Denetim sonucu yazılan tenkit raporuna göre “ponton imal ve teslim işinin yıllara sari inşaat sayılması ve yat limanını yapan firmaya yapılmayan stopajlar nedeniyle tarhiyat yapılması” isteniyor. Ponton yapan firma istediği kadar ben inşaat ve taahhüt işi yapmadım , imal ettiğim pontonları parça başı sattım, fiyatı belli , maliyeti belli, karı belli ve biz bu karı her yıl beyan ederek vergisini ödedik dese de sonuç değişmedi. Maalesef Vergi Mahkemesi Mükellef aleyhine karar verdi ve Danıştay davayı “zaten beyan yapıldı, bu tarihte stopaj’a gerek kalmadı” diye bozdu.

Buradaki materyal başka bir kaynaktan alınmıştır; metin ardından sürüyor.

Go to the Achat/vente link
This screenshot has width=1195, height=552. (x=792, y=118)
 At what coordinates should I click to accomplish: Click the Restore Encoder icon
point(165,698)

Bize göre rapor yanlış, mahkeme kararı çok yanlış Danıştay’ın bozma gerekçesi ise ondan da yanlış. Çünkü ortada bir taahhüt işi yok ve yapılan iş gayrimenkul değil bir menkul mal imalatı. Kar ve zarar anında tespit ediliyor ve beyan ediliyor.
Yıllara sari inşaat işinin olmazsa olmazı, kar veya zararın iş bitmeden isteseniz de tespit edilememesidir. Peki bütün bu yanlışlar nereden kaynaklanıyor? Diye sorarsanız. İşin temeli hukukun temel kavramlarının vergi idaresi ve yargısı tarafından bilinmemesidir. Vergi kanunları aynen ceza kanunları gibi bireylere yaptırım ve ceza getiren kanunlardır. Bütün dünyada ceza kanunları ile aynı temellere dayandırılır. Yani uygulama, kanun metni ile sınırlı olmalıdır. O metnin içeriği yorum yoluyla bireyler aleyhine genişletilemez. Daha doğrusu genişletilmemelidir. Halbuki Maliye idaresi sürekli olarak kanun metinlerini bireyler aleyhine genişletmektedir. İşte bu hukuksuzluktur.
Peki, şimdilik değiştirilemez gibi görünen bu acı gerçeğin ışığında mükellefler ne yapmalıdır?
1- Bir işte bir takvim yılından daha fazla sürecek taşeron kullanıyorsanız o taşeronun işini yıl geçmeden bitecek şekilde sınırlayın. Yıl sonunda da mutlaka işi sonlandırın. İş bitmezse ertesi yıl işe tercihan başka bir taşeronla devam edin. Aynı taşeronla devam etme zorunluluğu varsa” mücbir sebeplerle uzatma tutanağı tanzim ederek ikinci yıl ödemelerinden stopaj yapın.
2-Denetim elemanlarını karşısına bu konuda tecrübeli bir müşavir eşliğinde çıkın. Onun dikkatle okumadığı hiçbir tutanağı imzalamayın. Sizleri istemediğiniz beyanlara zorlayacaklarını veya kandırarak beyanda bulunduracaklarını unutmayın. Denetim elemanları sizin dostunuz değildir. Onların görevi ne olursa olsun sizin aleyhinize rapor yazarak haksız da olsa daha fazla vergi ödetmektir.
Bizim zaten gerçekten yıllara sari taahhüt işi yaparak doğru bir vergileme rejimine tabi olan mükelleflere söyleyecek sözümüz yok. Biz haksız uygulamalara maruz kalan veya kalması muhtemel olan mükelleflere yardımcı olmaya çalışıyoruz.